Excerpted text section start

Initialisation

In [89]:
# required libraries
import pandas as pd
import os
from pathlib import Path
# CHECK DATE 
import datetime
# parameters and URLs

#Gotta MAKE IT GLOBAL
path = str(Path(os.path.abspath(os.getcwd())).absolute())
csvurl=path+'/shopping_trends_updated.csv'
owl=path+'/cosumer_habits_ontology.rdf'

# Load the required libraries
from rdflib import Graph, Literal, RDF, URIRef, Namespace
# rdflib knows about some namespaces, like FOAF
from rdflib.namespace import FOAF, XSD
TR = Namespace("http://www.semanticweb.org/aritz/ontologies/2023/10/costumerHabits#")



Importation of the CSV file

In [90]:
# Load the CSV files in memory
trends = pd.read_csv(csvurl, sep=',', index_col='Customer ID')

Creation of the graph

In [91]:
g = Graph()
g.parse(owl, format="xml")
g.bind("TR", TR)

Cleaning of the data

In [92]:
unique_season=trends['Season'].unique()
unique_payment = trends['Payment Method'].unique()

Filling the Graph

In [93]:

for i in range(0,len(unique_season)):
    Season_uri = URIRef(TR + "Season" + str(i))
    g.add((Season_uri, RDF.type, TR.Season))
    g.add((Season_uri, TR['Season'], Literal(unique_season[i], datatype=XSD.string)))

for i in range(0,len(unique_payment)):
    Payment_uri = URIRef(TR + "Payment" + str(i))
    g.add((Payment_uri, RDF.type, TR.Payment))
    g.add((Payment_uri, TR['Payment_Method'], Literal(unique_payment[i], datatype=XSD.string)))
# Iterate over the rows of the DataFrame
for index, row in trends.iterrows():
    # Create a URIRef for the movie based on the 'ID' column
    client_uri = URIRef(TR + "Client" + str(index))
    # Add triples using the movie_uri
    g.add((client_uri, RDF.type, TR.Customer))
    #fill the Client Class
    g.add((client_uri, TR['Age'], Literal(row['Age'], datatype=XSD.int)))
    g.add((client_uri, TR['Gender'], Literal(row['Gender'], datatype=XSD.string)))
    g.add((client_uri, TR['Review_Rating'], Literal(row['Review Rating'], datatype=XSD.string)))
    g.add((client_uri, TR['Discount_Applied'], Literal(row['Discount Applied'], datatype=XSD.string)))

    #fill the Habits Class
    habits_uri = URIRef(TR + "Habits" + str(index))
    g.add((habits_uri, RDF.type, TR.Habits))
    g.add((habits_uri, TR['Previous_Purchases'], Literal(row['Previous Purchases'], datatype=XSD.int)))
    g.add((habits_uri, TR['Frequency_of_Purchases'], Literal(row['Frequency of Purchases'], datatype=XSD.string)))

Excerpted text section end

Reproduce the notebook code above word for word, from "#fill the Client" to "TR['Gender'], Literal(row['Gender'], datatype=XSD.string)))".

Source information section start

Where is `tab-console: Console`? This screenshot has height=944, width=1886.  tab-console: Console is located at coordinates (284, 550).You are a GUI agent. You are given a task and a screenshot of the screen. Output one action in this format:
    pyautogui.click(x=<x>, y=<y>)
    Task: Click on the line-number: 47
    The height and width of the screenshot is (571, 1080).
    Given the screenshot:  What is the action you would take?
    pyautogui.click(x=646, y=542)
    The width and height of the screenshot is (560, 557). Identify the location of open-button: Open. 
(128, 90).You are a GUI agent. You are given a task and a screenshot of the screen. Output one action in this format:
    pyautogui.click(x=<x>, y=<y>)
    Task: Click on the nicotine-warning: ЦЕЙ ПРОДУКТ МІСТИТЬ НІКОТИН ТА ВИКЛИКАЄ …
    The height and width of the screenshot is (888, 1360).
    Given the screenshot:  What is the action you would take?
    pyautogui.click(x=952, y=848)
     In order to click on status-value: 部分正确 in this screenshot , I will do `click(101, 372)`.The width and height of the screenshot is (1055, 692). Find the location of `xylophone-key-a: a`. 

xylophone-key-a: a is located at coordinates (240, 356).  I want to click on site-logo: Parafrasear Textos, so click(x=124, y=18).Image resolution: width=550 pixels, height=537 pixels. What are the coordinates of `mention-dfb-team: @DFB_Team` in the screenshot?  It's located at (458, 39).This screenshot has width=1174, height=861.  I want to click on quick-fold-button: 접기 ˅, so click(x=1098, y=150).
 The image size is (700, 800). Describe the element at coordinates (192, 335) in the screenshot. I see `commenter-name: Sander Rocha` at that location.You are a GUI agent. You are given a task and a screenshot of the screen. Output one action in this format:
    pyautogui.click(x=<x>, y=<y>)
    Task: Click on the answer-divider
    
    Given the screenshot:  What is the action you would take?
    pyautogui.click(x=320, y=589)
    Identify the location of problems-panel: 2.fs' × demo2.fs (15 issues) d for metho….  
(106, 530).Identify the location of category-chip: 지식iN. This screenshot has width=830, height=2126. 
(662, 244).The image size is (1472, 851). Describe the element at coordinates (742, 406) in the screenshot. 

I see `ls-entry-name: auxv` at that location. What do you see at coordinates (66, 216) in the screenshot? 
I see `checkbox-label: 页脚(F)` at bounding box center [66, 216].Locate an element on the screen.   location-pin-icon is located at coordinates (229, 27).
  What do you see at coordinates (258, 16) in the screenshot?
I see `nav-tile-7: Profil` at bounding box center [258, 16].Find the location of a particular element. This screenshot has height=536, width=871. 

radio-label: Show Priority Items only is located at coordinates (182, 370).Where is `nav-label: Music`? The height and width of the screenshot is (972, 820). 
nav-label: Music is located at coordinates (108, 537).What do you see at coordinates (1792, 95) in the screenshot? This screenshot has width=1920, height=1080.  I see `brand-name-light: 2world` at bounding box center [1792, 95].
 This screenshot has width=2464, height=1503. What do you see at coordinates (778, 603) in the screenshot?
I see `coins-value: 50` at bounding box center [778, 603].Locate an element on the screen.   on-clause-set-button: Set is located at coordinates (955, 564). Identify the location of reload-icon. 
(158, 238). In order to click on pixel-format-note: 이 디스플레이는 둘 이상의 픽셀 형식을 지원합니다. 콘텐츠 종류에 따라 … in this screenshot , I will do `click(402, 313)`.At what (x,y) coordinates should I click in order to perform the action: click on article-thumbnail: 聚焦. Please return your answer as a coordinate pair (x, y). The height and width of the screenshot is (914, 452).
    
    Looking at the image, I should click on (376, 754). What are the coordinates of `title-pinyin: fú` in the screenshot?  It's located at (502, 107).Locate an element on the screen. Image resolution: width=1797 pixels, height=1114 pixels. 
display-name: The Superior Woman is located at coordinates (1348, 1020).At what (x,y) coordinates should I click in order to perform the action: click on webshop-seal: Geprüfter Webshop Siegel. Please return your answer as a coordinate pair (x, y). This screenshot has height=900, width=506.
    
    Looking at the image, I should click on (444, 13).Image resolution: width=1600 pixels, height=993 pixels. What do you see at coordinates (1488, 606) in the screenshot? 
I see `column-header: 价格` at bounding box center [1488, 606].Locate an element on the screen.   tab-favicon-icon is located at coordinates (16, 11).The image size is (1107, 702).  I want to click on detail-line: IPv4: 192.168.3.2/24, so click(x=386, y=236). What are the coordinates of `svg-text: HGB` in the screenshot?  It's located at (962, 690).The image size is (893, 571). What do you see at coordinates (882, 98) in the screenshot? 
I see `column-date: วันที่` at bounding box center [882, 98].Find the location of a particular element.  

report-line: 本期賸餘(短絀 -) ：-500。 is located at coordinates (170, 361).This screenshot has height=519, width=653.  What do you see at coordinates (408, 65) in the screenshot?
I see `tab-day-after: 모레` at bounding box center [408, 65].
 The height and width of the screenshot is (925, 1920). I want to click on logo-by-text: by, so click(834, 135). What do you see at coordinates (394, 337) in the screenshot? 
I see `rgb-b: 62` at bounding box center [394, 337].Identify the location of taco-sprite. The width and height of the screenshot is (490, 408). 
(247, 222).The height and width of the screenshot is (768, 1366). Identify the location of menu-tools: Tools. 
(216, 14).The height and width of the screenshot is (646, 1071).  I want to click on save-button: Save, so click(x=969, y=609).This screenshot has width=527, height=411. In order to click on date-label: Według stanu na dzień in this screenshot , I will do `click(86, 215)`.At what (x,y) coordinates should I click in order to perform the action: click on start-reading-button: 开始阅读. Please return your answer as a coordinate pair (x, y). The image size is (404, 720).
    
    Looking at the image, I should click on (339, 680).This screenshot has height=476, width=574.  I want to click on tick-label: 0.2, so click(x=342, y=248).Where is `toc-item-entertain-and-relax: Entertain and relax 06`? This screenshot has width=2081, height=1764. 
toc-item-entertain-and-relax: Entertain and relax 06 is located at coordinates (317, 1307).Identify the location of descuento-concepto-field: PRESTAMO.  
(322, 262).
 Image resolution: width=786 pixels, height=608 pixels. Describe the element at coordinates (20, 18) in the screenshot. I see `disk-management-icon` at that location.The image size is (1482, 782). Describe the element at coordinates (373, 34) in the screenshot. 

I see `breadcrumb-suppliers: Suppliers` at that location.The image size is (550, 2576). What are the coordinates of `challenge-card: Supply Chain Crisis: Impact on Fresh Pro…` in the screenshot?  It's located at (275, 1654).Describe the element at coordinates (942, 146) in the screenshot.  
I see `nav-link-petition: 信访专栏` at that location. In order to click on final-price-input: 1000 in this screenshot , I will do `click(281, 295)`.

Source information section end

> **Solution to this problem**:
#fill the Client Class
    g.add((client_uri, TR['Age'], Literal(row['Age'], datatype=XSD.int)))
    g.add((client_uri, TR['Gender'], Literal(row['Gender'], datatype=XSD.string)))